Они стояли перед президентом — и не верили себе. Не верили глазам, ушам. Чему верить? Душе, что мечется, всю жизнь ища свободы, выхода из клетки тела? Сердцу, что бьется меж ребер?

«Нам, французскому народу, сейчас нужен фильм о герое Франции, павшем на поле брани в мировой войне. О герое Соммы… Вердена! Нам нужен — герой! Такой, что под пулями — знамя поднимет, бросится в атаку!»

Головихин и Игорь стояли навытяжку, как солдаты. Слушали заказ президента. Государственный заказ.

Лев думал: работа безумная, да денег сколько заработаю!

От слова сказанного до дела сделанного — сто, тысяча миль пути.

Игорь не думал ни о чем таком. Стоял ровно, прямо, бодро, грудь колесом. Глазами блестел. Воздух вихрился над головой, странные ароматы, то из прошлого, то ли из будущего, били в ноздри. Кровью пахло; смолой; женскими пряными духами; давно забытым снегом.

Снег! О да. Он вспомнил.

Снегом, свежим снегом, льдом и хвоей чуть, еле слышно, пахло от нее.

От этой дуры мешковатой. Жены Гордона. Поэтессы обтрепанной. Которую он в карты давеча обыграл, сжульничав. Танго с ней, неумелой — ноги все ему отдавила. «А грациозная. Как породистая кобылка». Мысль мелькнула и пропала.

Президент говорил, улыбался, клал им обоим на плечи руки. Лев сиял. Игорь улыбался в ответ, и зубы сине сверкали на пропеченном солнцем, как подгорелый масленичный блин, играющем, как рыба в реке на рассвете, дерзком лице.

Глава одиннадцатая

Валя Айвазян повезла Анну в Сент-Женевьев-де-Буа.

Старенькое Валино авто: едет — тарахтит, рассыплется вот-вот! А все равно Валя — в сравненьи с ней — богатая. Ведь автомобиль тоже жрет, и еще как — горючее! Больше, чем человек — скудной еды своей.

Анна глядела в боковое стекло, ком стоял в горле. Сейчас она увидится с русскими.

Выехали из Парижа; за окнами авто замелькали поля, перелески, деревеньки. Спиленные ветви платанов — обрубленные руки. Тянутся к небу, умоляют. Жизнь молит Бога о жизни. Она на вечере заработала шестьсот франков, и они смогут снять домик на лето даже не в Медоне, не в Аржантейле — у моря! На юг — долго и дорого ехать; в Бретани, это рядом.
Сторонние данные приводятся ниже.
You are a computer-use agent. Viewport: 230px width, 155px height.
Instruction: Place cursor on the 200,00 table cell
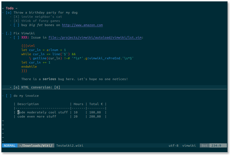pos(95,116)
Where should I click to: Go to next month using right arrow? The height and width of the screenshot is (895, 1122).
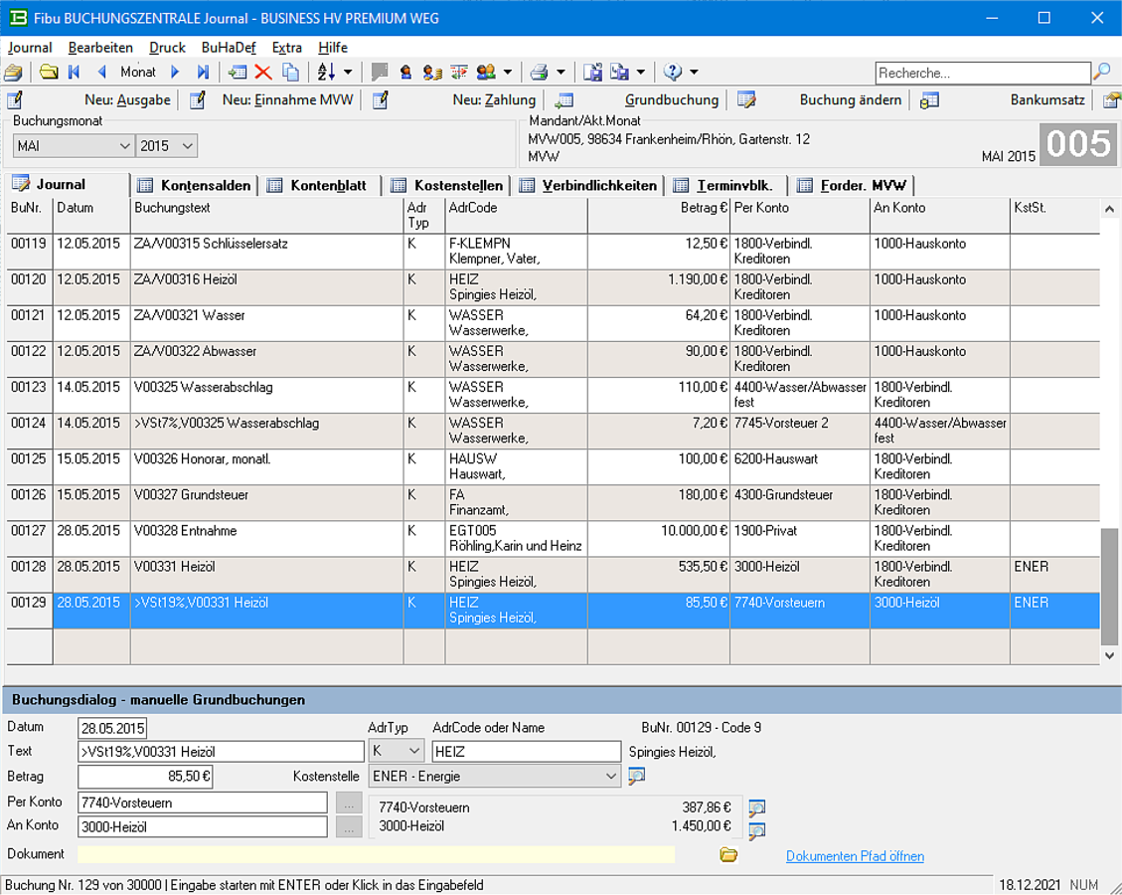[176, 72]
Ради соленой морской волны — для Али и Ники — она готова вытерпеть еще раз все униженья. Как они плевали ей в лицо словами! А — русские. Русский русскому — рознь?

«Брось, Анна, это просто зависть. Они завидуют тебе. Дару — завидуют!»

Деревья, ветви, листья, дорога. Куда ведет? К последнему русскому гнезду.

Валя остановила автомобиль у каменного дома, выкрашенного в цвет ранней зари. Дом напомнил Анне московский особняк — на Пречистенке, на Остоженке, на Волхонке. Вышли из авто; у крыльца уже стояли, ждали гостей. Высокая дородная седая женщина в белой складчатой, по старой, еще дореволюционной моде, юбке, в белой кофте с рукавами-буфами. Как крестьянка на празднике, на сенокосе. Солнце било ей в лицо, она щурилась.

— Здравствуйте, милые! Как хорошо! Приехали! Валичка позвонила нам.

Поцеловались троекратно: с Валей, с Анной. Рядом стояла маленькая старушка. Высохшая косточка, собачкина игрушка. Старушка обернулась к Анне. Боже, глаза — две незабудки! Яркие, молодые. У Анны чуть слезы не брызнули.

— Идемте! Самовар готов. Евлалия Васильевна расстегайчиков напекла! С мясом, с вязигой! Вязигу — из самой Астрахани привезли… Петр Алексеич заказал и нам доставил…

— Петр Алексеич? Кто это? Простите…

— Ах, Боженька ты мой! Да Петр Алексеич же, Пунин, наш писатель чудный, гордость наша! Он все в Ницце своей живет, да иной раз и в Париж приезжает, они с женою нынче и парижскую квартиру снимают!

«А, Пунин». Анна поняла, головой кивнула. Она читала рассказы Пунина. Красивые, как старый усадебный фарфор, нежные, как шерстка горностая, изысканные, как сбрызнутые лимонным соком устрицы, они рвали ей сердце настежь открытым окном в ту Россию, которую — расстреляли у нее на глазах.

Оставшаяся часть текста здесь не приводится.